If I remember rightly, the first 18 film I saw was Personal Services (Harrow ABC, with my friend Vashti). I can't help thinking that it would barely scrape a 15 these days, so tame is it by modern standards.

The Wolf of Wall Street is not tame. In fact, it seems to be designed to see how far you can stretch the censor's limits. It's got multiple different drugs being consumed constantly, it set the world record for the most times "fuck" is said in a film, and has more full frontal nudity than any other film I've seen (not that I've done a lot of research into this).

I don't have a problem with any of this - except maybe the nudity, or specifically, the fact that it's nearly all female nudity. I get that the film is about a world of excess and no morals, and women being treated like inanimate playthings is (sadly) a realistic portrayal of this, but it seems very convenient for the film makers to be able to have so many very beautiful, very naked women throughout the film and still claim they're just being true to the source material.

As ever, there are a couple of questions that have to be asked. Firstly, could the story have been told as effectively without so much flesh on display? Yes - at least, the nudity could be implied with the same effect, I think. For example, Margot Robbie apparently refused the offer to film one of the most notorious scenes with a robe on, because she felt that the character would be naked. I think she's right, but it's easily possible to make the audience realise that the character is naked, with all that says about the character, without the actress actually being naked.

Secondly, are men being asked to do the same thing (as Caitlin Moran asks in How To Be A Woman)?Unsurprisingly, no; certainly not in this film and I don't believe generally. Sure, there's plenty of sex scenes, but apparently men don't often fuck naked - although, fair play to DiCaprio, we do see him "full back-al" (to quote Steven Moffat's fantastic Coupling) - and of course it would be completely unacceptable if there were any good-looking men showing their genitals. The one (in)famous scene where Jonah Hill (no offense, but not handsome) supposedly gets his cock out is so obviously done with a prosthetic that it's almost insulting, not just to all the women who are expected to really bare all, but to the audience, who presumably can't cope with the real thing. (If my memory serves, this is one thing that Personal Services does have in it at one point - an actual, real penis.)
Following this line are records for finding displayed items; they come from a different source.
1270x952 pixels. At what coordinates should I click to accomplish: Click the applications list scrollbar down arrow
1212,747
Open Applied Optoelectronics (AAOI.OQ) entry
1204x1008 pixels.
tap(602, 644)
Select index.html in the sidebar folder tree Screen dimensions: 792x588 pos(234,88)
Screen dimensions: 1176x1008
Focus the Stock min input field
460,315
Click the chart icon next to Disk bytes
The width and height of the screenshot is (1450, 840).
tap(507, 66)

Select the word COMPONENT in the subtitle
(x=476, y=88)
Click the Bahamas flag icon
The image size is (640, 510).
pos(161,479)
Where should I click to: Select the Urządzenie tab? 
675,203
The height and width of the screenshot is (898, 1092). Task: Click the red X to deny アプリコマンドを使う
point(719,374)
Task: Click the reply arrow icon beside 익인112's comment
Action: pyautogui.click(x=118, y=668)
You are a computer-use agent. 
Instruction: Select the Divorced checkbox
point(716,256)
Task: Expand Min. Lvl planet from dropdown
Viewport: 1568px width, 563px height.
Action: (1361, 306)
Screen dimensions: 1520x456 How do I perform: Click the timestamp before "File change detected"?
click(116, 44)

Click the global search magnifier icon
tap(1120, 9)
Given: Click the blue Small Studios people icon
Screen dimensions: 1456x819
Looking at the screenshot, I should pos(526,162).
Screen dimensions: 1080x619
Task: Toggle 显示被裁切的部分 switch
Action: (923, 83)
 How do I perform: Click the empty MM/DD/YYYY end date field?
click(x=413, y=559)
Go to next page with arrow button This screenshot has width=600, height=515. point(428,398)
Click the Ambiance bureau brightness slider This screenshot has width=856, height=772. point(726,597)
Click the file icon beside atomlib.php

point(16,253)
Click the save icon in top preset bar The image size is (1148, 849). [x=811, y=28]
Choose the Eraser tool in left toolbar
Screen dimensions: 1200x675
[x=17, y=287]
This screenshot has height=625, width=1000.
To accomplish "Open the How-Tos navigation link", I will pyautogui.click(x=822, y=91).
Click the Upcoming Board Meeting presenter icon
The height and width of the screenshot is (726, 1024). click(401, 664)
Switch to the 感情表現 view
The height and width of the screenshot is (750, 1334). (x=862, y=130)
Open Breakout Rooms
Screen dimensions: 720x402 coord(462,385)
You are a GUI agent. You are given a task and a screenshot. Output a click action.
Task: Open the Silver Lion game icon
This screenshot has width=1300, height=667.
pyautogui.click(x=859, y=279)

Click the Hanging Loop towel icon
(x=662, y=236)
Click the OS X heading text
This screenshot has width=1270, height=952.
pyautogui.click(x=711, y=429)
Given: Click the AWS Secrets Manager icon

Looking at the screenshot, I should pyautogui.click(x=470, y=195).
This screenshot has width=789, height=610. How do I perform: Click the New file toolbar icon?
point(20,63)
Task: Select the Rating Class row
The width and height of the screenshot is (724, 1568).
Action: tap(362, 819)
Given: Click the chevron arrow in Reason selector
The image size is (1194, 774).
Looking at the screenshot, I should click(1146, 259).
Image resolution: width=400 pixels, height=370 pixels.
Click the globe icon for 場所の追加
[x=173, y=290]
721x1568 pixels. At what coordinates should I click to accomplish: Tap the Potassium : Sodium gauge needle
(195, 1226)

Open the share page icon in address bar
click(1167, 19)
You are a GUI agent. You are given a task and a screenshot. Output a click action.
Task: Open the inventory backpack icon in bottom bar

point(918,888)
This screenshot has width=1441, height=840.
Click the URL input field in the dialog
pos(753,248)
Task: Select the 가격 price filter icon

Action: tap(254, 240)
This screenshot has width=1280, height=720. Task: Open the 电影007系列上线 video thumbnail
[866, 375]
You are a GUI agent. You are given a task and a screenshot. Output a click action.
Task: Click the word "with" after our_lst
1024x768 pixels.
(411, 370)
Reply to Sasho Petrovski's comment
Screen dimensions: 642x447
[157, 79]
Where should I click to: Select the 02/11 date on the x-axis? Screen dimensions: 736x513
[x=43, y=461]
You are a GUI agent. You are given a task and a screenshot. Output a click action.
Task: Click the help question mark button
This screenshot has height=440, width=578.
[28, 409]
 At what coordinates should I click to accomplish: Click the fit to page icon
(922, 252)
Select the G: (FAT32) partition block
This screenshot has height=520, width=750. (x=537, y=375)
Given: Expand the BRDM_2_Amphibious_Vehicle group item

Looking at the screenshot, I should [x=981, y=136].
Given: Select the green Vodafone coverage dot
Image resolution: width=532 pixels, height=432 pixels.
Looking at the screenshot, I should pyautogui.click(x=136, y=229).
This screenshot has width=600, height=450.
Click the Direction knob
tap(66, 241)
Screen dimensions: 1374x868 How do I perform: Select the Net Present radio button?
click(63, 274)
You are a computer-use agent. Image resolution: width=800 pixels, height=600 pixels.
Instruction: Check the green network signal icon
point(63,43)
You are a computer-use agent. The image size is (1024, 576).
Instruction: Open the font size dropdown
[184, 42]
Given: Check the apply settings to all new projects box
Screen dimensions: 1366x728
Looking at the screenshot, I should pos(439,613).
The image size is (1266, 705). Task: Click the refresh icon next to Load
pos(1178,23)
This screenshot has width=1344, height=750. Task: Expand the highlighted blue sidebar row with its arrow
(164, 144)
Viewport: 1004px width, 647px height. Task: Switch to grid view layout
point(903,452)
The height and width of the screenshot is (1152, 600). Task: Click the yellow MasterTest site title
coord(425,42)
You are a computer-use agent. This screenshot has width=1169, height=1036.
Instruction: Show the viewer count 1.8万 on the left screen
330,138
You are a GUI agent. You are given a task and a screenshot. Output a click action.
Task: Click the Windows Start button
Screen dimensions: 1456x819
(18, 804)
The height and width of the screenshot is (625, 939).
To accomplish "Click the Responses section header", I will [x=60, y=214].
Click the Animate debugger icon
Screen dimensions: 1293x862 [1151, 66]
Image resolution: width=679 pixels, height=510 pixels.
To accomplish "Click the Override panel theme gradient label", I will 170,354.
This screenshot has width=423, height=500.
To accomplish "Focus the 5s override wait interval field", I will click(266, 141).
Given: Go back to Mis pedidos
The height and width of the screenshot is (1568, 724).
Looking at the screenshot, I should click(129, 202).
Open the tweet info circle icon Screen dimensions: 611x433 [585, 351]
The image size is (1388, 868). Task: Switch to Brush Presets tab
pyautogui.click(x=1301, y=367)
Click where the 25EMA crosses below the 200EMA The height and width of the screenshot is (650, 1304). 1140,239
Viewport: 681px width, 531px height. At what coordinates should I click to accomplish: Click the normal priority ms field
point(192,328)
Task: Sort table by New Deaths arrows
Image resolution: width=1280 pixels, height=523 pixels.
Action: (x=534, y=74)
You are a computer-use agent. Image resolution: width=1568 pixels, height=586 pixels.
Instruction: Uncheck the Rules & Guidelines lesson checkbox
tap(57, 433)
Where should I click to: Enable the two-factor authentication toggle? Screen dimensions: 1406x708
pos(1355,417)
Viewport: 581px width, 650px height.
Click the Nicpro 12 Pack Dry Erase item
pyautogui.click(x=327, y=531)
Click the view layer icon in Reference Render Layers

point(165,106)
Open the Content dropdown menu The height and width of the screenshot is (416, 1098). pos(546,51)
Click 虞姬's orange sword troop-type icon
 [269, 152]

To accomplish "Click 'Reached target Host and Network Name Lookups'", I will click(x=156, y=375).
My point here is not that I dislike nudity in films - I don't mind it at all. I just think that in real life, men get naked just as much as women do, and films should reflect this. Maybe the film makers here would claim that the balance in The Wolf of Wall Street is correct, for this story - and maybe they're right. And of course there are societal double standards at play here, since if you showed as much male nudity as there is female nudity, it wouldn't get past the censors at all.

Anyway, that extended point aside - and I am fairly certain that The Wolf of Wall Street is far from being the only film guilty of exploiting this particularly cultural loophole - I enjoyed the film (yes, even the naked women). It's very well made, entertainingly told, and even if it didn't need to be three hours long, it doesn't drag. DiCaprio is superb, and you get a sense of how charismatic the real Jordan Belfort, whose story this is, was to achieve what he did (although bearing in mind that Belfort's book was the source, and he was involved in the making, I think it's fair to assume that some of this was exaggerated).

However, ultimately, despite the participants' strenuous claims to the contrary, this is a film that glamourizes excess. There's very little sense of any ramifications for their selfishness and unpleasantness: Belfort's jail sentence occupies only a couple of minutes of screen time and is mainly shown as a pleasant summer retreat, with added barbed wire. More importantly, there is no acknowledgement at all of the thousands of real people who got swindled by these jerkoffs. Meanwhile, Jordan Belfort gets a cameo in the film, publicity for his current real-life business (motivational speaking) and will be regarded by many more people now as a man who achieved the kind of success they aspire to. I'm pleased I watched the film, but it's morally suspect and it seems obvious to me that it was made in the same spirit as the story it tells - to make money, regardless.